- **Data extracts**:

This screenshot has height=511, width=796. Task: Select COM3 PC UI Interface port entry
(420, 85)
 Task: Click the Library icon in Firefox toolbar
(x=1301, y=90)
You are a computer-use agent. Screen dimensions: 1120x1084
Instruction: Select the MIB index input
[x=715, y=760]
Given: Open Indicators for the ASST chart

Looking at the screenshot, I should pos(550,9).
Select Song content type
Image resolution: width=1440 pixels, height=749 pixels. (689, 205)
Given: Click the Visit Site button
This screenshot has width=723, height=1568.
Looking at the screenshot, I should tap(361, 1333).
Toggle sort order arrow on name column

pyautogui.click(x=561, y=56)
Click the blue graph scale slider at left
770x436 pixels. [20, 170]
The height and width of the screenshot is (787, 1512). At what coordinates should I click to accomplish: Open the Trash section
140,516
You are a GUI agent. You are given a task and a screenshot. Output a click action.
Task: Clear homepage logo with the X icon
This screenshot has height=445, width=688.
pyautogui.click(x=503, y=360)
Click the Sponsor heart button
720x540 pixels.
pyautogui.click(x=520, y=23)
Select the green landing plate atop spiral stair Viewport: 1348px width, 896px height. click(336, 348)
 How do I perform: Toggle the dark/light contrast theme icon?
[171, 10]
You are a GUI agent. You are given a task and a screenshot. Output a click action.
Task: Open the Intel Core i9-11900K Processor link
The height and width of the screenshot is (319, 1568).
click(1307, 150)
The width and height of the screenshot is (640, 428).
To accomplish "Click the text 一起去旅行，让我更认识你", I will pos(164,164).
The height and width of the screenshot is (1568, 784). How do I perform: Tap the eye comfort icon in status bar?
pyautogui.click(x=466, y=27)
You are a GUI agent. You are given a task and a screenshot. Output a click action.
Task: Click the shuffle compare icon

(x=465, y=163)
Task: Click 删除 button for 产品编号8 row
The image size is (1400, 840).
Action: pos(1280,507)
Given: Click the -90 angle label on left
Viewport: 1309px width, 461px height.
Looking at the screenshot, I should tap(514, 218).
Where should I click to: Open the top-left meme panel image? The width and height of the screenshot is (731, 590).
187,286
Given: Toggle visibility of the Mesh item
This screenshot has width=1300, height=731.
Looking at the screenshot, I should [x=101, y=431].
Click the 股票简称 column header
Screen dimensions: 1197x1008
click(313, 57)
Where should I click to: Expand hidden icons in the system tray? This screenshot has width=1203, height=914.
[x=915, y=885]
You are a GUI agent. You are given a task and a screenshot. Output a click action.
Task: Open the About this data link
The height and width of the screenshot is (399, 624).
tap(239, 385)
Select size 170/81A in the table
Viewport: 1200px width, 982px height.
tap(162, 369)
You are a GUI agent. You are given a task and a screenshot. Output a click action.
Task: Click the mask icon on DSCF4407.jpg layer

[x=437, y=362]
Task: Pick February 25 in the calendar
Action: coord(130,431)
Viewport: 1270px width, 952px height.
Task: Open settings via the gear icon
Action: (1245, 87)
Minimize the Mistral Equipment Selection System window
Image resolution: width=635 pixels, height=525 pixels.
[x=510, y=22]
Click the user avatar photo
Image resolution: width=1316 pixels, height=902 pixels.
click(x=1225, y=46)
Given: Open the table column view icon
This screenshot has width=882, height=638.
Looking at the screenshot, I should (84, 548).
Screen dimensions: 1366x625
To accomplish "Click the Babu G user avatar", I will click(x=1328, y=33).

- **What is expected**: For the string "will", filter the data and copy out each line where it occurs.

- **Response box**:
To accomplish "Click the text 一起去旅行，让我更认识你", I will pos(164,164).
To accomplish "Click the Babu G user avatar", I will click(x=1328, y=33).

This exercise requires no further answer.